DATA TO PROCESS:
┌──

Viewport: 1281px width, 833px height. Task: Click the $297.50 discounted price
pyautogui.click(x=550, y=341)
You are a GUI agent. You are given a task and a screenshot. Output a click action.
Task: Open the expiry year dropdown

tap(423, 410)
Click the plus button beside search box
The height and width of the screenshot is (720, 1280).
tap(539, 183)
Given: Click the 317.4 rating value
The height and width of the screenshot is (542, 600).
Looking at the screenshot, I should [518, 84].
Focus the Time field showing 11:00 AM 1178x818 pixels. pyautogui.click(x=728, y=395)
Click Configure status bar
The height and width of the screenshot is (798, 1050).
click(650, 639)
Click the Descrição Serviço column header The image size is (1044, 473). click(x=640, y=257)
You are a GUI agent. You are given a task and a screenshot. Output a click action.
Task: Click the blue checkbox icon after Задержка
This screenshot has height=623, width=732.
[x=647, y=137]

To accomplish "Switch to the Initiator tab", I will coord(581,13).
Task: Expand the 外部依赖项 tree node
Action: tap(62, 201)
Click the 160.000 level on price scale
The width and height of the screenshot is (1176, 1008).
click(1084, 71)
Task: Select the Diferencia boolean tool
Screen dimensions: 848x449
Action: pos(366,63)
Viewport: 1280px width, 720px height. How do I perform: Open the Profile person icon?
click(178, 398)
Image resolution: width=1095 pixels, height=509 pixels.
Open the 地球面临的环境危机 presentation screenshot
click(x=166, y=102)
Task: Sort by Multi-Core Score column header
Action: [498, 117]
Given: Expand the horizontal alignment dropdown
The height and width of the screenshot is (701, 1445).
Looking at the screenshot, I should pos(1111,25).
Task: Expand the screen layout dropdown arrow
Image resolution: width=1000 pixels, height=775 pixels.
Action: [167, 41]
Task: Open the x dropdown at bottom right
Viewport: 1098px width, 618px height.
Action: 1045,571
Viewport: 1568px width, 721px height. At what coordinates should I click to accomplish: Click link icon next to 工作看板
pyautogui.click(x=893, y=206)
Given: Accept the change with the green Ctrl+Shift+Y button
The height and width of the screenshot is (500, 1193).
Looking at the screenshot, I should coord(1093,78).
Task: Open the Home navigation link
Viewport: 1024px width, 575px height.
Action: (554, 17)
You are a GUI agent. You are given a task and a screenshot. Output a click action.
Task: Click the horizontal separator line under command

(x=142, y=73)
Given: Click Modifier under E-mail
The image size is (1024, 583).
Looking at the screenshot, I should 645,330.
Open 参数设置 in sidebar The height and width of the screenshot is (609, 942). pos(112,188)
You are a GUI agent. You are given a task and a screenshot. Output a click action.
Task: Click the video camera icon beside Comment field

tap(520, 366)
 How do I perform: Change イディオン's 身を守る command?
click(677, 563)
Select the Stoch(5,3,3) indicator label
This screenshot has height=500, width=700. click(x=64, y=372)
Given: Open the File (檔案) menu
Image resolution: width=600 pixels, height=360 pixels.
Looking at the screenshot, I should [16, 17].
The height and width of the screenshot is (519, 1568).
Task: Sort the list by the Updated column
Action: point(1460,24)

└──

WHAT TO DO: Report only how many lines in the entries contain "button".

TASK ANSWER: 2